LOS ANGELES—Mayor Eric Garcetti joined a coalition of mayors from California’s 13 largest cities April 29 in calling on state officials to provide cities with $20 billion over five years to address the statewide homeless crisis.
“This is the biggest crisis in California. We see it on our underpasses and overpasses, we see it under our bridges, and unfortunately, it’s not just there anymore in the shadows, it’s in front of businesses and homes, it is everywhere,'' Garcetti said.
The Big City Mayors coalition includes mayors from San Diego, San Jose, San Francisco, Fresno, Sacramento, Long Beach, Oakland, Bakersfield, Anaheim, Riverside, Santa Ana and Stockton.
The coalition is seeking $4 billion a year for five years to directly fund cities as they continue their work to combat the homeless crisis.
“We’re not coming in empty hats in hand, we’re coming with hard hats on and pockets already full of investments,” Garcetti said. “Behind each one of us, you see how we spend it: It’s for shelter, it’s for permanent housing, it’s for cleanups, it’s for services, it’s for everything that we need to address the complexity of homelessness.”
The call comes a day after the city and county of Los Angeles filed an emergency request to a federal appeals court to place a hold on U.S. District Judge David O. Carter’s order that all indigent persons in Skid Row be offered shelter within six months. The mandatory order set a timetable for offers of shelter to be made to about 2,000 homeless people in Skid Row over the next 120 days.
Carter called the area a decades-old byproduct of systemic racism that left Black people—especially Black women—“effectively abandoned on the streets. Such governmental inertia has affected not only Black Angelenos, not only homeless Angelenos, but all Angelenos—of every race, gender identity and social class.”
Carter also ruled that the city must in the next 60 days put $1 billion into escrow to be used for homelessness.
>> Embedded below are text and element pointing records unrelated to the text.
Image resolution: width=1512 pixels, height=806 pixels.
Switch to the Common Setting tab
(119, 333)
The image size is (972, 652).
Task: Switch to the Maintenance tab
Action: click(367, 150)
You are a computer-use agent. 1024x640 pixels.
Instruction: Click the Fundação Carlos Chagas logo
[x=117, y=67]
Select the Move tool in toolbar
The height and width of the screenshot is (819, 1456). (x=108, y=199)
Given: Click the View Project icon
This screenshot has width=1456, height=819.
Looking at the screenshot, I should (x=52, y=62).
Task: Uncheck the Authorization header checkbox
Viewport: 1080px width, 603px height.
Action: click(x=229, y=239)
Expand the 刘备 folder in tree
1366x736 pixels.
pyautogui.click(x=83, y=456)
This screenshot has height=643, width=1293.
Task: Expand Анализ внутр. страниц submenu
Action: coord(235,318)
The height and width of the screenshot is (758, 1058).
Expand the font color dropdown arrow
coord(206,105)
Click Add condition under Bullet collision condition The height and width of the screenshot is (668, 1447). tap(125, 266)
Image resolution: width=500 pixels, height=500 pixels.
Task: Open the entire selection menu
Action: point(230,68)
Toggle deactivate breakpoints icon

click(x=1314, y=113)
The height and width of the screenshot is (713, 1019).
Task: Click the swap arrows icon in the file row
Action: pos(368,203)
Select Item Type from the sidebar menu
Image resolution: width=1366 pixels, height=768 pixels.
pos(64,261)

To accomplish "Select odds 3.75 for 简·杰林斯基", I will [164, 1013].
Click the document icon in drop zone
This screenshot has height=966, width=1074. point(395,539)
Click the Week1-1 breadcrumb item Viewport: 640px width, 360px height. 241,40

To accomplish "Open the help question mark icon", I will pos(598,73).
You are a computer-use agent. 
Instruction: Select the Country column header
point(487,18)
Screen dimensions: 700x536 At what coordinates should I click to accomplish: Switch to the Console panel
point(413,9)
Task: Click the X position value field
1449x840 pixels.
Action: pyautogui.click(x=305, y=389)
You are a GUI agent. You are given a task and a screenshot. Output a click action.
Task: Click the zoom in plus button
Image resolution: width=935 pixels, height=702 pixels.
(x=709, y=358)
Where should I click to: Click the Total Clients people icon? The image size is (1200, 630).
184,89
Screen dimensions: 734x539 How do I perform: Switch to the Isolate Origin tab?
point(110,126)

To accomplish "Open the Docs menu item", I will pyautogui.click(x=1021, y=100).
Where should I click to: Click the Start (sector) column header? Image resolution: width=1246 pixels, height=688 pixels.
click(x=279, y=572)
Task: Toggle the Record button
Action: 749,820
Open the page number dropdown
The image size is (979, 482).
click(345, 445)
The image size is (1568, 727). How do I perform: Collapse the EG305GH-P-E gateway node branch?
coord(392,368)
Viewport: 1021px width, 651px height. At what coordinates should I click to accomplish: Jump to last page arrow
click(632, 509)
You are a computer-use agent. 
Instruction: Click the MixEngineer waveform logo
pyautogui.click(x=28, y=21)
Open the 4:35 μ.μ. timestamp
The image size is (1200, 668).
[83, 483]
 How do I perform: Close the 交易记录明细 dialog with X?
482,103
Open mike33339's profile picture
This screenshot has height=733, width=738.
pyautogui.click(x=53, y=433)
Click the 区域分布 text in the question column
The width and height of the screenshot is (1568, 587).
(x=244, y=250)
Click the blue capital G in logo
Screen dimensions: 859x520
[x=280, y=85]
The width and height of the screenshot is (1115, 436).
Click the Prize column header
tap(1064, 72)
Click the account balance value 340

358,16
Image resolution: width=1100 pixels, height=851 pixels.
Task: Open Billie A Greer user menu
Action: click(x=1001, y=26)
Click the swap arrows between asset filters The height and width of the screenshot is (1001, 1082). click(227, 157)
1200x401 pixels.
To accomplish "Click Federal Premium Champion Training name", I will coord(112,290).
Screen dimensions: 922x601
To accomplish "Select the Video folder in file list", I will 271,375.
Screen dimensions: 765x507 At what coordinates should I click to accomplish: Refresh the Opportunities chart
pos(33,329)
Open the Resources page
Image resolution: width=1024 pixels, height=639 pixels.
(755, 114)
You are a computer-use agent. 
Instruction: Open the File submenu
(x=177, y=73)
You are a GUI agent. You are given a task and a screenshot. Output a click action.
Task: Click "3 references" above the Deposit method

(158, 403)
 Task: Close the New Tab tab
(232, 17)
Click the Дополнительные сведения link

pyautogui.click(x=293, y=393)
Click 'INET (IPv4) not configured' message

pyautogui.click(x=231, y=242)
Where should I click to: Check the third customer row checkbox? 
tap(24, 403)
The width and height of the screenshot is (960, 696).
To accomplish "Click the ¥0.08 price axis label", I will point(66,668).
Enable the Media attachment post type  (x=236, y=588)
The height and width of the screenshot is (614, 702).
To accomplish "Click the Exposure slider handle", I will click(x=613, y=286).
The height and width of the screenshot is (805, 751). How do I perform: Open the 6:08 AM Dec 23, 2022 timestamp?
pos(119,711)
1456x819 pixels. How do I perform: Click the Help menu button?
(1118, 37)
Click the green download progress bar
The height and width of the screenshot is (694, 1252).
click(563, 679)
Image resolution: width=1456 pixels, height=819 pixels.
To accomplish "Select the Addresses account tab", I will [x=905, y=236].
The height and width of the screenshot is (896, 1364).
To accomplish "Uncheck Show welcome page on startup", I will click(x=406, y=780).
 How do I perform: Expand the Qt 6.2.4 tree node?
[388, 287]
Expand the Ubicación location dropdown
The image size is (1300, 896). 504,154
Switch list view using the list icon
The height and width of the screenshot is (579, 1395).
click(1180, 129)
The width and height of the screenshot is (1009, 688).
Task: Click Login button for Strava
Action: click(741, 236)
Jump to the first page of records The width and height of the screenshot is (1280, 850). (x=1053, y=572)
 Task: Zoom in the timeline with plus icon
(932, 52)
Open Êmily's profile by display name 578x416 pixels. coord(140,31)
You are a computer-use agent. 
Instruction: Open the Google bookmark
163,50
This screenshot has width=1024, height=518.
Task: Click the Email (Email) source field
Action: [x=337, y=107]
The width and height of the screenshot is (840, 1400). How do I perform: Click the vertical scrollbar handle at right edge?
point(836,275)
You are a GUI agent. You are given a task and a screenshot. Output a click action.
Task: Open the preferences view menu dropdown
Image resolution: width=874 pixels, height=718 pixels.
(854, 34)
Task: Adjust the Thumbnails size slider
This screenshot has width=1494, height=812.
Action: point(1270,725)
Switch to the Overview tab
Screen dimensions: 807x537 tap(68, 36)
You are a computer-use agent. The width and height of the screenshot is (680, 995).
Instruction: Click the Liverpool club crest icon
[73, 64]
The day before the ruling, Garcetti announced his budget proposal for the 2021-22 fiscal year, which includes about $950 million to combat the city’s homelessness crisis.
Attorneys for the city and county filed for a hold on Carter’s order and argued that it violates the constitutional separation of powers by usurping the role of local government.
During his meeting with the Big City Mayors April 29, Garcetti and the other mayors emphasized that the homelessness problem is larger than individual cities in California and needs a consistent state response to be properly addressed.
“We can’t solve this problem in one fiscal year, it’s going to take that repeated commitment of state, federal and local leadership to get the job done,” San Diego Mayor Todd Gloria said.
While about 568,000 people in the United States are experiencing homelessness, about 151,000 are in California, according to 2019 data from the National Alliance to End Homelessness.
“I know that when we talk about $20 billion, a big number, well it’s a big issue, right, and we have to have a proportional response to that issue,” Santa Ana Mayor Vicente Sarmiento said.
“We’re blessed to be living in a state that I think there’s an understanding, and there’s a humanity, that we all want to deliver these services,” he said. “But I think the moment is now and I think that we all have to band together and use this opportunity.”